BEGIN Input
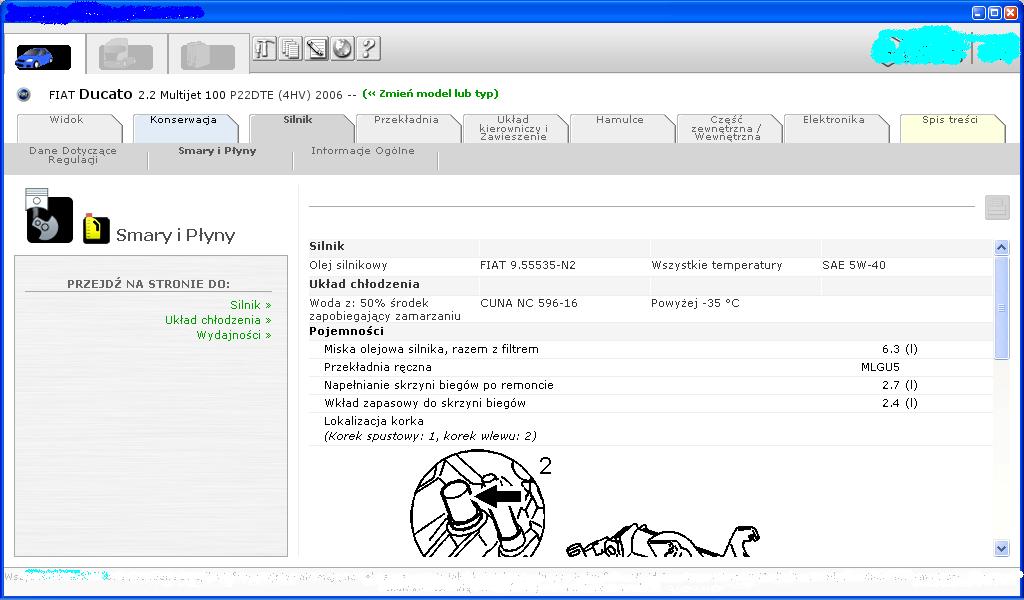Screen dimensions: 1024x600
Task: Open the Spis treści tab
Action: [949, 120]
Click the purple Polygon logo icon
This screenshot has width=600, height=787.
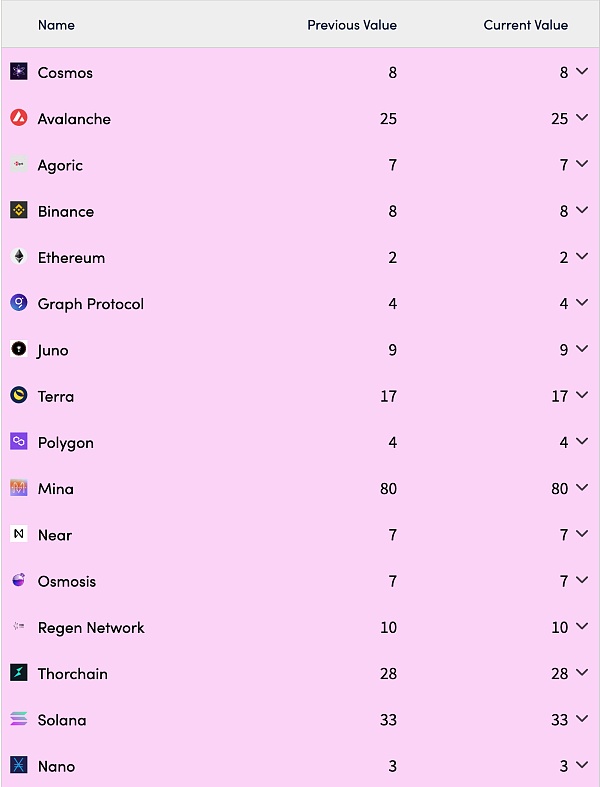(x=19, y=442)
END Input
Your copy should hold only the lines running from the one that contains "Click the purple Polygon logo icon" through the final line of the data; transcribe them exactly, both ends included, and leave pictures out.

Click the purple Polygon logo icon
This screenshot has width=600, height=787.
(x=19, y=442)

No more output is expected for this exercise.